Judging by committee action on Friday, the House will reject any
proposals to cut base funding for Title I aid to the
economically disadvantaged and for special-education students
receiving services under IDEA (the Individuals with Disabilities
Education Act). The only question is whether we'll see any
increase in base funding for these programs. A
couple of factors make it harder to secure an increase for
fiscal 2010 in particular. First, the 2009 budget bill only
passed a few months ago, belatedly, and it already included a
significant bump upward in funding for both Title I and IDEA.
Second, the huge boost in education funding for Title I and IDEA
under the February stimulus bill, even though temporary, makes
it harder to push through any further increase, at least for the
fiscal year just ahead. Even so, funding for some
programs would go up in fiscal 2010 under the budget proposal to
be voted on this week. For instance, Pell Grants for college
students would get roughly 4 percent more
funding. And some increases would be much bigger.
Funding for grants to states to experiment with various forms of
incentive pay for teachers would more than triple, to $446
million. Funding for charter schools would increase 19 percent,
to $256 million. In each of the latter two cases,
the money could be well or badly spent, depending on what form
those state experiments with incentives and state policies on
the quality of charter schools might take. What's certain is
that the Obama administration has embraced incentive pay and
charter schools as vehicles for education "reform," and the
administration under this proposal would expand the use of both.

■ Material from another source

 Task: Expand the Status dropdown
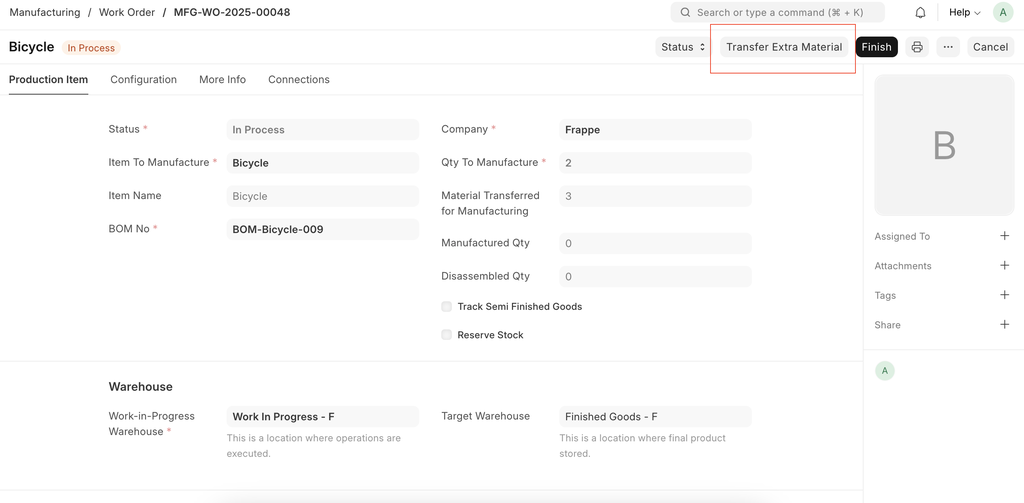tap(683, 47)
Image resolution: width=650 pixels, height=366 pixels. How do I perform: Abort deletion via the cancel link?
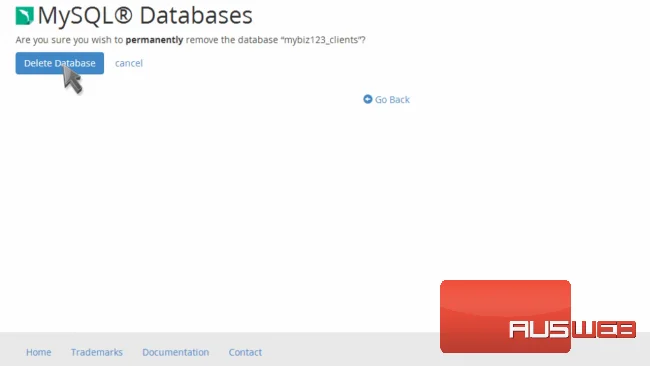(x=129, y=63)
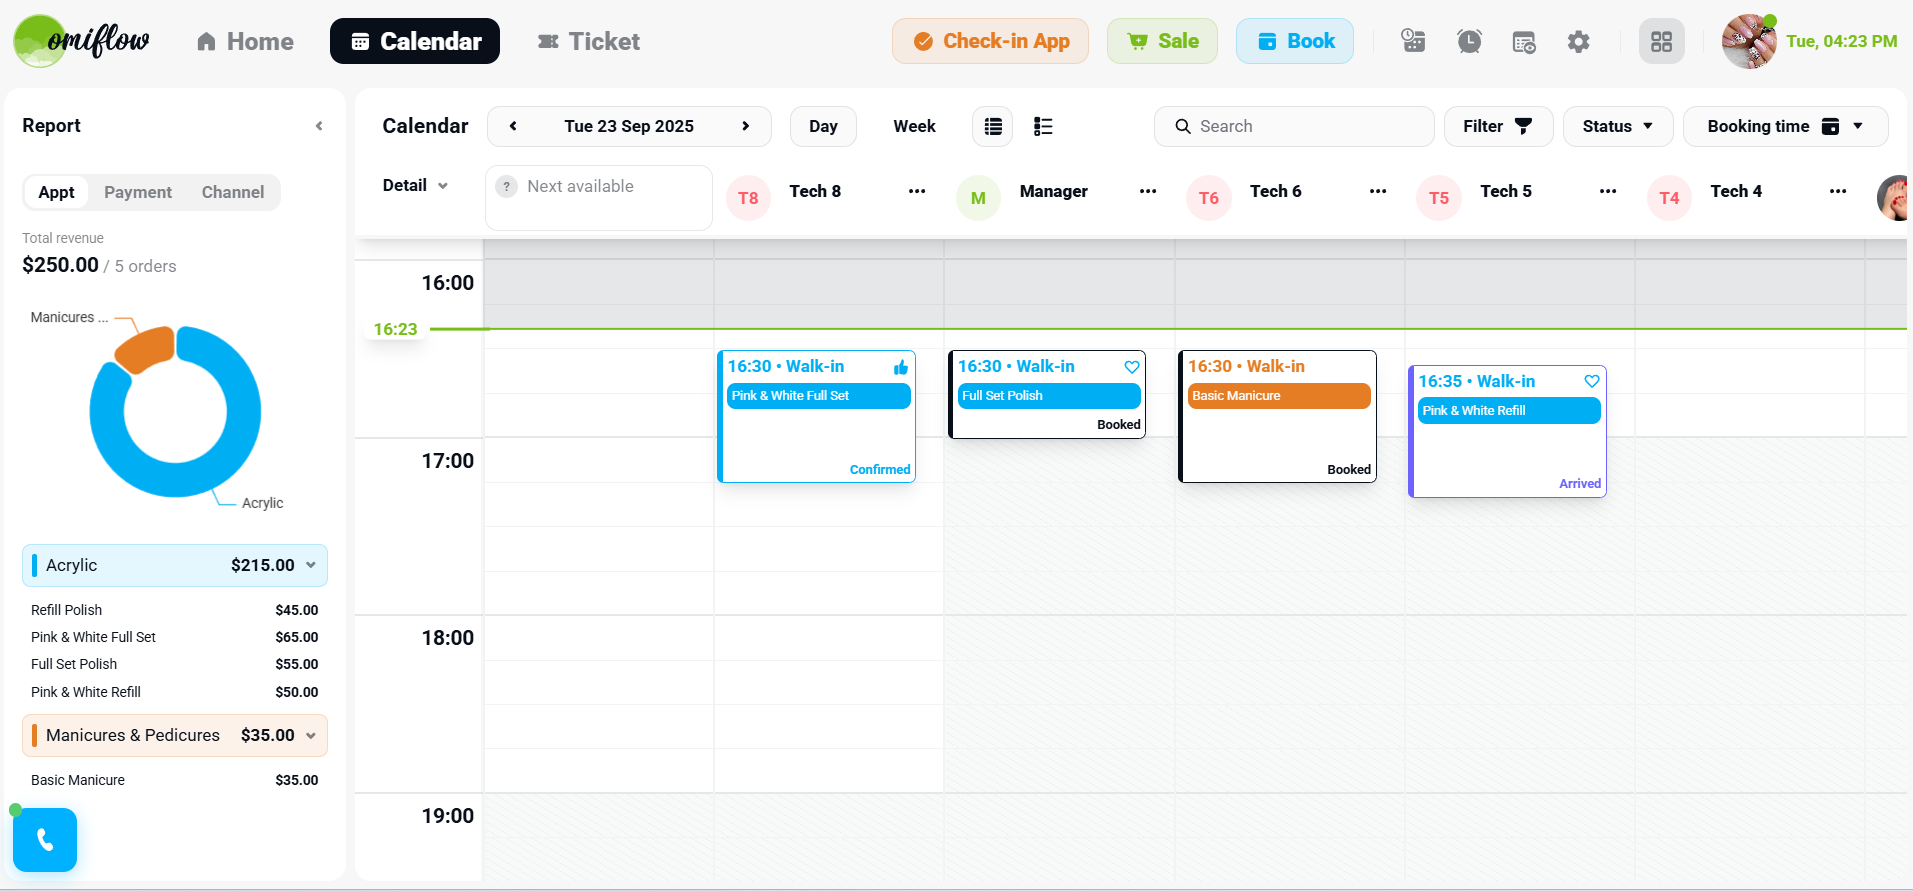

(Note: These amounts are in addition to the much larger,
one-time appropriation in the stimulus bill of $5 billion to the
U.S. Secretary of Education for competitive grants he can issue
to reward states for "innovation.")
As the funding bill for education heads for the House floor
later in the week, we expect to hear of any amendments that will
be offered, and we will keep you up to date on what is at
stake. "Value-Added" Methodology:
A new study by a Princeton University economist has bad news for
the boosters of "value-added" methods for determining the
contribution of individual classroom teachers to student
learning. Economist Jesse Rothstein's analysis suggests that
these methods are not only very inexact but also may be
downright misleading. A key issue exposed in Rothstein's study
is bias in the assignment of students to teachers' classrooms.
Value-added calculations assume that students' assignments are
random, but that's not the reality. Rothstein also found that
only a third of the teachers supposedly shown to be highly
effective based on cumulative effects over two years had been
deemed so after year one.
Such high levels of uncertainty about measuring the
year-to-year effectiveness of a particular teacher should give
responsible policy-makers pause before they latch onto the
"value-added" vogue for high-stakes employment decisions. It
would seem that the conclusion of a highly regarded Rand study
five years ago still stands: "The current research base is
insufficient to support the use of VAM (value-added
methodologies) for high-stakes decisions." Rothstein's study can
be found at http://www.princeton.edu/~jrothst/workingpapers/rothstein_VAM.pdf.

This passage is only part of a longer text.